Le groupe a diversifié ses activités depuis plusieurs années, et confie ces tâches aux facteurs. “Par exemple, on doit aller voir les personnes âgées. Sur le principe c’est bien, mais on n’a pas le temps. Souvent je me rends au domicile, je demande à la personne si elle va bien, je lui fais signer un papier et c’est tout. D’autant qu’on doit cocher une case si la personne se porte bien. Sauf qu’on n'est pas des médecins”, explique David. “Il y a même des facteurs qui promènent le chien”, ajoute le facteur. Des tâches qui sont prévues sur la tournée de distribution du courrier.

“Même en courant, on ne termine jamais à l’heure. C’est impossible. Donc on est obligés de renier des tâches que l’on faisait pour terminer à l’heure”. D’autant que si les facteurs dépassent le temps de leur tournée, les heures supplémentaires ne sont pas payées. “Il m’arrive de terminer à 16 heures au lieu de 13h30. Pour essayer de terminer à l’heure, j’ai rogné sur ma pause de 20 minutes, j’ai aussi commencé à venir plus tôt, à 6h au lieu de 6h30, mais ce n’est plus tenable”, poursuit David.

“Mon entourage et mon médecin m'ont sauvé”

“Souvent, il y a des tournées qui ne sont pas terminées par manque de temps. Les facteurs ramènent le courrier au centre ou alors dépassent leurs horaires. Tout ça par manque de personnel. Par exemple, dans mon équipe de quatre, un départ à la retraite n’a pas été remplacé, un congé maternité non plus. Donc nous sommes deux pour abattre le travail de quatre personnes. Ce n’est pas tenable”, ajoute Gwendoline*, qui travaille à Dieppe (Seine-Maritime) depuis 2002. Des conditions de travail qui pèsent sur sa santé. “L’an dernier j’ai fait un burn-out. Je ressentais des douleurs dans la poitrine, une boule au ventre à cause du stress. J’ai été arrêté 5 mois, j’ai consulté un médecin et un psychologue. Sans eux et mon entourage, j’aurais fait une bêtise. Ils m’ont sauvé”, ajoute David, ému.
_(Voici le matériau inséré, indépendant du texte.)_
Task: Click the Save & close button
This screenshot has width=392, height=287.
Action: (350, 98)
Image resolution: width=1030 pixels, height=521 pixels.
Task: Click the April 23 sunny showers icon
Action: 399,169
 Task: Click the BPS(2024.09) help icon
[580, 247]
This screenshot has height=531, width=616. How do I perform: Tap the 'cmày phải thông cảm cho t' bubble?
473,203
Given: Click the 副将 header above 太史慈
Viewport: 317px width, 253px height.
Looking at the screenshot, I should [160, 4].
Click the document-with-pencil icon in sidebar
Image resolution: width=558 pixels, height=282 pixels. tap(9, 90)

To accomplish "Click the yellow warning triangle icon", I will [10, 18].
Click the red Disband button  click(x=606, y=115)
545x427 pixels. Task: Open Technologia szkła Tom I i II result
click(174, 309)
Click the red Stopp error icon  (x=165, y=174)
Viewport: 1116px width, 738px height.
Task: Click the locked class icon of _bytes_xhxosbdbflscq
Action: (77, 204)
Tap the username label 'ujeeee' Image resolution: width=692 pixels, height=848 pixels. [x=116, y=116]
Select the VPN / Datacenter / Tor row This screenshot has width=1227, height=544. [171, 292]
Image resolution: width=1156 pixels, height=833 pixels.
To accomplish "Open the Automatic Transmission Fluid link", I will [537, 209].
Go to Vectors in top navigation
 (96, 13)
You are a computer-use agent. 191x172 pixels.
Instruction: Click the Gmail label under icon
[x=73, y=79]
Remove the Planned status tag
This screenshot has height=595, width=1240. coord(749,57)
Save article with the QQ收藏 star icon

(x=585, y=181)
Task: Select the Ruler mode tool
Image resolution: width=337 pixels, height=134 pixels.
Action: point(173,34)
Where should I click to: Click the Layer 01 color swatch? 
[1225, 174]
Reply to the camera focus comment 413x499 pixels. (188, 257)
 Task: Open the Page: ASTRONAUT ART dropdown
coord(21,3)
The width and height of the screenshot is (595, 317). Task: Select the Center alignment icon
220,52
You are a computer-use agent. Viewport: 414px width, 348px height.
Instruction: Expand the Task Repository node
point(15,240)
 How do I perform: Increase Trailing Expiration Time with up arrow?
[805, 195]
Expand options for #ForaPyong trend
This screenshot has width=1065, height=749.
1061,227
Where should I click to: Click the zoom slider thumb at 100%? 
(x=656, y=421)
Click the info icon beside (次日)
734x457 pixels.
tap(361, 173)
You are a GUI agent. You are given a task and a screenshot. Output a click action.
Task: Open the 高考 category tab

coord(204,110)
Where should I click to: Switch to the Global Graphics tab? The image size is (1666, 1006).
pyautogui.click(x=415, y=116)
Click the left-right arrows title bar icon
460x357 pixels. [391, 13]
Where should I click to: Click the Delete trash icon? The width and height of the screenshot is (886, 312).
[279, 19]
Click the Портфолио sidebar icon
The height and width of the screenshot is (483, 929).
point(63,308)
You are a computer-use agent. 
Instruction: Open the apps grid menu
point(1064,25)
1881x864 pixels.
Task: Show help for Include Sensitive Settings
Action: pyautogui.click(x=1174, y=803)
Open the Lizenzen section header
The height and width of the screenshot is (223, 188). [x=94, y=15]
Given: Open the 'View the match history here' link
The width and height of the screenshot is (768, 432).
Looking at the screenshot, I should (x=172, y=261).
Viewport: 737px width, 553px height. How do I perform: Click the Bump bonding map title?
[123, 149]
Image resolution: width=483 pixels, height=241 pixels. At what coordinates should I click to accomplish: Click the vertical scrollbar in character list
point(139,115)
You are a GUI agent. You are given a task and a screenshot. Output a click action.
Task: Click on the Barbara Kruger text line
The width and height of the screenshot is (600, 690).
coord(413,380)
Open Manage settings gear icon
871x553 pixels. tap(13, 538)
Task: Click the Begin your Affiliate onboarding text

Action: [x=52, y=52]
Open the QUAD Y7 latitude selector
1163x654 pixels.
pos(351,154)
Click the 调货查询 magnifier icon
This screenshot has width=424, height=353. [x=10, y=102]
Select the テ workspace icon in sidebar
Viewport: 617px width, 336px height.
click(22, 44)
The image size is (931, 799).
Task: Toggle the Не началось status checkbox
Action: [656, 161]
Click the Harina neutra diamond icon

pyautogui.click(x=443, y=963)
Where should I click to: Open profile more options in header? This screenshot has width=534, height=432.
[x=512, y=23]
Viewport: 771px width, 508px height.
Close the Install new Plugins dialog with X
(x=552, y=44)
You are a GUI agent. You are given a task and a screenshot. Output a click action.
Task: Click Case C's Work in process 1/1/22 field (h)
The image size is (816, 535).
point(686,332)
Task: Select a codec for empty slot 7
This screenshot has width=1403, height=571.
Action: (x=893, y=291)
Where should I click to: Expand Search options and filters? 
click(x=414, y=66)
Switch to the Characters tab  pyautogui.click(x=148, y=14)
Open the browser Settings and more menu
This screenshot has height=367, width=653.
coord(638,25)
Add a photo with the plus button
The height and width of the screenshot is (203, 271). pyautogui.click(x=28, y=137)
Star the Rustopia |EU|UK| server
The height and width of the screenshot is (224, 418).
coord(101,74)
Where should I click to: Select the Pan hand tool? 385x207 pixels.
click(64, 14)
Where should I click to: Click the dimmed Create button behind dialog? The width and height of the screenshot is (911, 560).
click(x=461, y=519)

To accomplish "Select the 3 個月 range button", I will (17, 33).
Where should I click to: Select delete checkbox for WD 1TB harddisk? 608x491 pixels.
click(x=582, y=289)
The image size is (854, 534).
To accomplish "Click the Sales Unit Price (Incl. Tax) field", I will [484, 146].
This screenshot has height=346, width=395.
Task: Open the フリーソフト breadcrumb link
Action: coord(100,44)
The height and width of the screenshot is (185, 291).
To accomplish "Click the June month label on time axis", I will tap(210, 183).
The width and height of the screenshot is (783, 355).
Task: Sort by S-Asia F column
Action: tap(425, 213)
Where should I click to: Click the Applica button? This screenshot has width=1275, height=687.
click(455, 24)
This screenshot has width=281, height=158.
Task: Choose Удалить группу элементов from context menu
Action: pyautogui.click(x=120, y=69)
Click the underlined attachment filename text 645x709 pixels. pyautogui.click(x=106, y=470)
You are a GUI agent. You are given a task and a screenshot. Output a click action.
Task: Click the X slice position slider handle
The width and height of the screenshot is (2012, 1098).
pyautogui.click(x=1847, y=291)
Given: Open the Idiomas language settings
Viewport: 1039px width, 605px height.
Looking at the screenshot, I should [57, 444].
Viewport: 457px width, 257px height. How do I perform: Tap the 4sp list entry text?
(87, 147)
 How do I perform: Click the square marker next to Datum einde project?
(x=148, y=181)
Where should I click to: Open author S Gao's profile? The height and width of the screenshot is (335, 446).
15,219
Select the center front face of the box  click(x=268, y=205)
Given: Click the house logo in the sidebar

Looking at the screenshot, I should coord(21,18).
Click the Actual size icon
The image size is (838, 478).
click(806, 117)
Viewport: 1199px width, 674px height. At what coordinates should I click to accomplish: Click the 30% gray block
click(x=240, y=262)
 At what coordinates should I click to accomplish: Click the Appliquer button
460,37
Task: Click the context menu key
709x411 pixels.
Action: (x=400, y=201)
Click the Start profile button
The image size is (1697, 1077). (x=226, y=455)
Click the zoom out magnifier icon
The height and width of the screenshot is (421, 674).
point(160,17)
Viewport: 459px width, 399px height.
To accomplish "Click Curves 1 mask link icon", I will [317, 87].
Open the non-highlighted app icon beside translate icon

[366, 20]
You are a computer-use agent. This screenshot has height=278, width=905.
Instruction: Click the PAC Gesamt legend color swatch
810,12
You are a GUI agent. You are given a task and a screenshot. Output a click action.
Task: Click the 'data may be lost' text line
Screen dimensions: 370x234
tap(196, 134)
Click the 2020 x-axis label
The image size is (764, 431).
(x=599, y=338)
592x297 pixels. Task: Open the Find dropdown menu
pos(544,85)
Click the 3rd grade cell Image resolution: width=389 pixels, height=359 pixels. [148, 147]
Depuis, il est retourné travailler, mais toujours dans des conditions difficiles. “Il y a quelques semaines, j’ai ramené du courrier car ce n’était pas possible de terminer la tournée dans les temps. A cause de cela, j’ai eu un blâme. A La Poste, il n’y a aucune humanité”. Une collègue de David s’est donné la mort, il y a quelques années, en sautant d’une fenêtre du cinquième étage, après un entretien avec son chef d’équipe. Selon un décompte de RTL, depuis trois ans, au moins neuf facteurs se sont donné la mort, sans compter les tentatives heureusement avortées.

Un parallèle avec France Télécom

“On est le nouveau France Télécom” ose même David, en référence à la vague de suicides qui a touché l’opérateur entre 2008 et 2009. Une vingtaine de salariés s’était donné la mort, certains évoquant “un management de la terreur”. Dans une interview au quotidien Le Monde, la DRH du groupe La Poste, Sylvie François, se défend : “Nous sommes une entreprise humaine et responsable. Il n’y a pas de mobilité forcée, pas de formation de manageurs de façon inhumaine”, défend-elle.

Des experts indépendants ont demandé à la direction de réagir face à la “dégradation rapide des conditions de travail”. Le groupe La Poste a suspendu les projets de réorganisation des métiers du courrier jusqu’à la mi-décembre, soit la date de fin envisagée des négociations sur les conditions de travail des facteurs et de leurs encadrants.